In a recent column published in Le Figaro, Jean-Pierre Robin echoed a column by 2008 Nobel Prize of Economy Paul Krugman in the New-York Times. In his article Krugman was dealing with Apple’s industrial model, based on outsourcing. At the opposite of ventures creating wealth through jobs in their own country, Apple has based its strategy on outsourcing in China. It has actually created far more jobs in China than in the US, which seems logical given the manufacturing intensity required for bringing its products to the world. Although the explanation given for such a strategy is often that of the hourly wage of Chinese workers, Krugman argues that it is only secondary. Far more important is the network of companies around the manufacturing plants, so Krugman.

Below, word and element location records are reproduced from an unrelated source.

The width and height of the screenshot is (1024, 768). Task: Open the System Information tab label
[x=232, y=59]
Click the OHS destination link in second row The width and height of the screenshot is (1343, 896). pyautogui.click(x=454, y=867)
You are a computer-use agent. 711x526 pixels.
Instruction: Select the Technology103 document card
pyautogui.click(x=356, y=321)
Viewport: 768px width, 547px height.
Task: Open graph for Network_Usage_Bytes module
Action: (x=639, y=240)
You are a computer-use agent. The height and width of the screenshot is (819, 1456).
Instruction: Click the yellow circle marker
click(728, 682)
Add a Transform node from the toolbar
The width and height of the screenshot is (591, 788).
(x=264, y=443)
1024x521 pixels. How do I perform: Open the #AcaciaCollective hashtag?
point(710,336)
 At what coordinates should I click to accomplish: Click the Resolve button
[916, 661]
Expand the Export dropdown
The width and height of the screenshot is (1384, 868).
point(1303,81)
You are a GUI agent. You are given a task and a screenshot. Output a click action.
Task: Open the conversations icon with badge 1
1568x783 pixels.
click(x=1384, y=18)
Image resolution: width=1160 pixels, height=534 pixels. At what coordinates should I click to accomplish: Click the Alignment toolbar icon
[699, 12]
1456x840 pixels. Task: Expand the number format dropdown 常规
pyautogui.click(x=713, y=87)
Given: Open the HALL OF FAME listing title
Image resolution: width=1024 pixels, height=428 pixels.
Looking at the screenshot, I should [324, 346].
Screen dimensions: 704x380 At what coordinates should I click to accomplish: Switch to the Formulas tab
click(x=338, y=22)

This symbiotic development of suppliers in the immediate neighborhood is a blessing in terms of supply chain excellence: short distances, quick reaction times. Everything is at hand to promote an outstanding “node” for your manufacturing needs. Chinese plants have long had a competitive advantage in terms of price but also in terms of reaction times.
The parallel made by Jean-Pierre Robin is extremely interesting. He compares this Chinese “model” with the German industrial model that has been acclaimed by our European governments since the crisis started. Keep the following figure in mind: in Germany some 18% of the GDP comes from the industrial sector, compared with just more than 11% in France and 13% in Belgium. Although Germany has undergone “desindustrialization”, it is not as bad as in France.
According to J-P Robin, even if this model works well it remains non imitable. The peculiarities and the excellence of the German industrial model are based on a similar network of specialized small and medium companies (SMEs) which doesn’t exist in other countries. We may want to counter-argue that such a network also exist in other sectors in Italy, but the conditions are very different and the efficiency of the model was “killed” by 10 years of 0% growth under the Berlusconi era.
In conclusion if it seems that the German model cannot be reproduced elsewhere, I’m wondering what is left to come out of the crisis.
If you’d remember only one example of the German operational proximity, it should be this one. The Porsche plan in Leipzig (where the Cayenne and Panamera models are built) has only 60 minutes worth of stock as far as the assembly parts are concerned. Not bad at all.